I suppose that’s why I found myself at the famous old Mount Washington Hotel in Bretton Woods, N.H., last week.  The Institute for New Economic Thinking, organized last year by hedge fund operator George Soros and some of his friends, was having its annual meeting there. You don’t have to look very closely at INET, though, to see how much a creature of the newspaper the event is.

Thus former FT columnist Lawrence Summers, of Harvard University, showed up to kick off the institute’s inaugural dinner. Glamorous Gillian Tett, managing editor of the FT’s US edition (and author of Fool’s Gold: The Inside Story of J.P. Morgan and How Wall Street Greed CorrruptedIts Bold Dream and Created a Financial Crisis)  closed out its farewell banquet in a conversation with former Fed chairman Paul Volcker and Soros himself.
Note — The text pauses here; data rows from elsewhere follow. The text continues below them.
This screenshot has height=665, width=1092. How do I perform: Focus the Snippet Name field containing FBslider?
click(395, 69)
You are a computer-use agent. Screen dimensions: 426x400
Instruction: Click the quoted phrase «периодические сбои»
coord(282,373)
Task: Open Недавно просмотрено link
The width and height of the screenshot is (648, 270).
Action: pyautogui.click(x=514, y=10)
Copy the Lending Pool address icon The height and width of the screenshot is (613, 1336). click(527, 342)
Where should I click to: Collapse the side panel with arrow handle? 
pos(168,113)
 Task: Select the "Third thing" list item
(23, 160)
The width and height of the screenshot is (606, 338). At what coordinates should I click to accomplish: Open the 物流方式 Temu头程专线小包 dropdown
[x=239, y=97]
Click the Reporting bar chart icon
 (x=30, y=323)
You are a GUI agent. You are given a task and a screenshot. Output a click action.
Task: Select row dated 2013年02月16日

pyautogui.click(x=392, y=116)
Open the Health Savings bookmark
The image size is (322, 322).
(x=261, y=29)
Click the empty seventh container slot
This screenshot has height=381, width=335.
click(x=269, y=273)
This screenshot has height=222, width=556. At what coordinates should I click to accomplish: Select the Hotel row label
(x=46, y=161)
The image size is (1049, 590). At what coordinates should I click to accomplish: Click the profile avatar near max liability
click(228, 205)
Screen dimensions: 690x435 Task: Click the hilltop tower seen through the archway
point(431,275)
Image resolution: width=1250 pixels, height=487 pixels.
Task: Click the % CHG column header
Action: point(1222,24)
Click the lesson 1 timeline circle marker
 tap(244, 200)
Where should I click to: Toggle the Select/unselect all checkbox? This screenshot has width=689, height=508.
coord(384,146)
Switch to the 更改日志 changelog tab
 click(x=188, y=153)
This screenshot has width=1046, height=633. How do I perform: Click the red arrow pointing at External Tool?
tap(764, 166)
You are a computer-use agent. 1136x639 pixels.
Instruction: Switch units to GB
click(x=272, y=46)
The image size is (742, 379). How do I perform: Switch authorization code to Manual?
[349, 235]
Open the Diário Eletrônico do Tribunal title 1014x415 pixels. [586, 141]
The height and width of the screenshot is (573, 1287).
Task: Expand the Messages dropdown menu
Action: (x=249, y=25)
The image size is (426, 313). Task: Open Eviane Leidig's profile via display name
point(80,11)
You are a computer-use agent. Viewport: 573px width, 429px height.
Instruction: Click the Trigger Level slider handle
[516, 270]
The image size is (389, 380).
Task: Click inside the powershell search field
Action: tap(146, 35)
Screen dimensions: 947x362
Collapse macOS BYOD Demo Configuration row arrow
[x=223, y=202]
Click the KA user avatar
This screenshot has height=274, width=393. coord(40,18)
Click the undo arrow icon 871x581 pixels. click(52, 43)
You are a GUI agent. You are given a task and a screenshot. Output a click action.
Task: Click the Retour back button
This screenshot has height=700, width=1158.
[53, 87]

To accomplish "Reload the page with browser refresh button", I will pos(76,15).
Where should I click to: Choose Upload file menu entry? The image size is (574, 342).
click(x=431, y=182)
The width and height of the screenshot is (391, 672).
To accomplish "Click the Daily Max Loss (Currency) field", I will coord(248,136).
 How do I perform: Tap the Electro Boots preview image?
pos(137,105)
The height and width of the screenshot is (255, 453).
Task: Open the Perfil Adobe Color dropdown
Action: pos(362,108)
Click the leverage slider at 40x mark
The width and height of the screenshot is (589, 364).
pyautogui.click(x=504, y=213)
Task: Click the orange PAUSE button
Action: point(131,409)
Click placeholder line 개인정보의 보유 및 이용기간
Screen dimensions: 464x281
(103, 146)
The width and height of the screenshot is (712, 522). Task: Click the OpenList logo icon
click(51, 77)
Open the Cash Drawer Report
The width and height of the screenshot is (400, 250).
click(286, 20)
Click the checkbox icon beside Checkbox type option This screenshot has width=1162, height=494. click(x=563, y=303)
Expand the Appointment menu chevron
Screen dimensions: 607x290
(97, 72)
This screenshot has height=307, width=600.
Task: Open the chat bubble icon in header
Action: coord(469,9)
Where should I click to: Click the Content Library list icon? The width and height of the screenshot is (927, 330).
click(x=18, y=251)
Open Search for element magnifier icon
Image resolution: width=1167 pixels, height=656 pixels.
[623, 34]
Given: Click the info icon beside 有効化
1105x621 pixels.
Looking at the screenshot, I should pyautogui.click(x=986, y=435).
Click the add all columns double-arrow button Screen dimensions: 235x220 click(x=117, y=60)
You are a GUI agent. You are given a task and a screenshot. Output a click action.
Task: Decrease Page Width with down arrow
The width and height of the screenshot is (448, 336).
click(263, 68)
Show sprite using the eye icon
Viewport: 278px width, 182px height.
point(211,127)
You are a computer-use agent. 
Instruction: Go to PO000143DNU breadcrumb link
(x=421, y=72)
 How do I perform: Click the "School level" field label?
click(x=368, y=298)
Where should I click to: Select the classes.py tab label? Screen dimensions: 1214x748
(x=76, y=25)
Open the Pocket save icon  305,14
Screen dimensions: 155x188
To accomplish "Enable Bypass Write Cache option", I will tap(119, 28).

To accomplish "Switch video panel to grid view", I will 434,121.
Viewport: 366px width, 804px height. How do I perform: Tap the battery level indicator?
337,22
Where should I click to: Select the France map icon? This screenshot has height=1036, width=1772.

Betweentimes, any number of FT favorites held forth in sessions from early morning to late night: Harvard’s Kenneth Rogoff, former British prime minister Gordon Brown, Wall Street veteran Henry Kaufman, British financial regulator Adair Turner, Nobel laureate Joseph Stiglitz and historian Niall Ferguson, to mention only the most prominent. Behind them a glistering cast filled in. The only scribes from rival papers who showed up were Anatole Kaletsky, of The Times of London, and Chrystia Freeland, of Thomson Reuters (themselves former FT correspondents), and Alan Murray, of the WSJ – all of them on the program..

For the FT, then, INET is potentially an audience-building device, a little like the World Economic Forum was a decade or two ago, when the FT and its Pearson PLC stable mate The Economist went to work to turn its January meeting in Davos into a story. The NYTimes has experimented intermittently with trying to turn Clinton Global Initiative meetings each September in Manhattan  into a similar kind of a story. And the WSJ flirts periodically with the Milken Institute Global Conference in Los Angeles in May.  These editorial enthusiasms for particular forums are more subtle in their effects than Wingo, the lottery promotional game with which Rupert Murdoch nearly doubled the circulation of the New York Post to around a million between 1976 and 1983. But their overall aim is the same: to bring readers of a certain sort into the tent.

Give Soros credit:  he knows what makes hacks tick.  The food was good, the wine was poured throughout the long meals, the wireless ubiquitous.  There were stacks of pink papers in the lobby. I have my doubts, though, as to whether INET has yet entered a virtuous circle, despite the boost the FT has been giving it.  A case in point:  a long monologue on INET’s campaign to reform the economics curriculum was delivered by Robert Skidelsky, a very good biographer of John Maynard Keynes, but no authority on the economics that has come since.

Meanwhile, various “partner bloggers” were paid to write about an event at which some of them might have better been speaking  – the young historians of thought in particular, since they really do know something about how curricula change. (Blogger/speaker J. Bradford DeLong, of the University of California at Berkeley, was the  exception who underscored the rule.) Failures of judgment like these don’t bode well for a program that hopes to influence the way economics is done. The FT’s Wolf, in a promotional video, pronounced a benediction of sorts when he praised the conference’s wonderful agenda on current affairs, quickly adding that  “the truth is that transformations in economic thinking itself come from often young people, probably people we’ve never heard of, people who aren’t here here, who are not yet grandees, or people who are outsiders, who are in some ways really  revolutionary thinkers.”

I heard about half of the INET sessions.  In every case, I marveled at the forceful personalities: not a dud among them.  On the other hand, none had more to say than what might be contained in a typical 740-word op-ed piece.  All were masters of the form.  No wonder, then, that driving home, I dwelt on my preference for the newspaper itself.  The limit there is four a day. Like Wingo, the INET conference was a sideshow to the main event, which remains the printed page.